Dr P Bouwer (Department of Provincial and Local Government: Legal Services Manager) responded that the Department had adopted a language policy, which involved rotating the official indigenous languages, alongside English, to produce its Bills. For example, one Bill would be produced in English and Zulu, the next Bill would be produced English and Xhosa, while the Bill following that would be produced in English and Afrikaans. However, Bills could only be amended in the languages in which they had been produced. The Department had produced the Cross-Boundary Municipalities Laws Repeal Bill in English and Afrikaans. Hence, any amendments to the Bill could only be made in English and Afrikaans.

Update on the status of the Constitution Twelfth Amendment Act
Dr Bouwer stated that the Sowetan Newspaper had reported that the Gauteng legislature had confirmed its support for the proposals in the Constitution Twelfth Amendment Bill. Hence, all the provinces were supportive of the Amendment Bill. He added that the Select Committee would be considering the Constitution Twelfth Amendment Bill on the 12th of December. The Cross-Boundary Municipalities Laws Repeal Bill complemented the Constitution Twelfth Amendment Bill.

Amendments to the Cross-Boundary Municipalities Laws Repeal Bill: Deliberation
Dr Bouwer guided the Members, clause by clause, through the proposed amendments to the Cross-Boundary Municipalities Laws Repeal Bill.

Amendments to Clause 2: Consequential Arrangements
Dr Bouwer noted that it was necessary to make last minute adjustments to certain municipal boundaries, such as Matatiele, in preparation for the municipal elections. In order to accommodate this, it was proposed that the phrase "MEC for local government and the Electoral Commission" be removed from sub-clause 3 and sub-clause 4 (d) of Clause 2, and replaced by the phrase "MEC for local government, the Municipal Demarcation Board and the Electoral Commission".

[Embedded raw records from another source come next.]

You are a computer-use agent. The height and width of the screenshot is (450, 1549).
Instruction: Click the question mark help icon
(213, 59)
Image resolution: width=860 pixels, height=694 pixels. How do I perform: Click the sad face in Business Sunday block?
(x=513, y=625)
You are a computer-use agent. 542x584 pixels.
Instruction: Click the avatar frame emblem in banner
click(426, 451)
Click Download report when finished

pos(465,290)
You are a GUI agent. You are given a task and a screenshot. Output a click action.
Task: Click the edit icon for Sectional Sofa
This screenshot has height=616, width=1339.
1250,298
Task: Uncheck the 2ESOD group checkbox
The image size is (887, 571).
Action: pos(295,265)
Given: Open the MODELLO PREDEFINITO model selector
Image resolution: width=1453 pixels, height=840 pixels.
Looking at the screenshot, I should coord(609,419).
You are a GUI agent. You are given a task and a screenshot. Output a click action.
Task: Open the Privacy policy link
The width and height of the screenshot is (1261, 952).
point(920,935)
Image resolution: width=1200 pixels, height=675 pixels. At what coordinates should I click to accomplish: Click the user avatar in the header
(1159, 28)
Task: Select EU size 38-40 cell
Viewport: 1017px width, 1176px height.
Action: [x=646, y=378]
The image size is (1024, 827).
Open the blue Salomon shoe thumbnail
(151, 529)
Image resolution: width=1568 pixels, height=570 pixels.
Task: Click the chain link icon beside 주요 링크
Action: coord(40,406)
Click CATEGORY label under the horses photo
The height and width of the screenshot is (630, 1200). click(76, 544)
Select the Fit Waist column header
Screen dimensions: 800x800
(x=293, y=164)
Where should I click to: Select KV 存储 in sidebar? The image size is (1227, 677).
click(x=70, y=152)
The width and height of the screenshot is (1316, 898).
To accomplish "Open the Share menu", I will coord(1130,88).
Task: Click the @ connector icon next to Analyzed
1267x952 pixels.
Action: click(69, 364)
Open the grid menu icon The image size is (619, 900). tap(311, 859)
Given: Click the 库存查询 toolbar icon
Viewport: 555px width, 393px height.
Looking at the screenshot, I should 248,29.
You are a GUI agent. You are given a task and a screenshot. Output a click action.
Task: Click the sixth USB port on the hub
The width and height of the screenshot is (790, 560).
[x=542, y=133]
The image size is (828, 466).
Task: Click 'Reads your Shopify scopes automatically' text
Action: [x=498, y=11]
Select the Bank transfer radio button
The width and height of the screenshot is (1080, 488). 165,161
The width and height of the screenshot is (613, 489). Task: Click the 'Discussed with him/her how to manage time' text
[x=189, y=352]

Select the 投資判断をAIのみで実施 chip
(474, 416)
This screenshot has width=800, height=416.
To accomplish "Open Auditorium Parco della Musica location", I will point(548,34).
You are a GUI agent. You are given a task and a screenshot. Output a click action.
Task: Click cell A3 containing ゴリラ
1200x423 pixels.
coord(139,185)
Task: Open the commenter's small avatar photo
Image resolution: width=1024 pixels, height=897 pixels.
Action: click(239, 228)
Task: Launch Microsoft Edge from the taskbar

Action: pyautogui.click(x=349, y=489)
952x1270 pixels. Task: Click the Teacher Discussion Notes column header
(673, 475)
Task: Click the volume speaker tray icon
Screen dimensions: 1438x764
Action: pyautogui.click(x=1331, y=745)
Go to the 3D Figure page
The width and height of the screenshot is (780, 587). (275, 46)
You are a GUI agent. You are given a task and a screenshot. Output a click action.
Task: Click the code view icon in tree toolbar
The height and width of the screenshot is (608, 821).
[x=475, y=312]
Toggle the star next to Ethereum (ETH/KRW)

Mr Smith enquired whether this amendment would empower the Municipal Demarcation Board to make the necessary adjustments to the affected municipal boundaries. Dr Bouwer responded that the amendment would empower the Municipal Demarcation Board and the Electoral Commission to undertake the necessary work in preparation for the local government elections

Insertion of a New Clause to follow Clause 4
Dr Bouwer stated that the proposed new Clause related to the transfer of provincial functions, assets and liabilities. The new Clause allowed all the responsibilities of a releasing province to be transferred to a receiving province (from the date of the elections), except in cases where the affected provinces had brokered an agreement for a releasing province to continue to render services in an affected area on an agency basis. Added to this, the new Clause made provision for the assets, rights, obligations, duties and liabilities associated with provincial service delivery, in an affected area, to be transferred to the receiving province.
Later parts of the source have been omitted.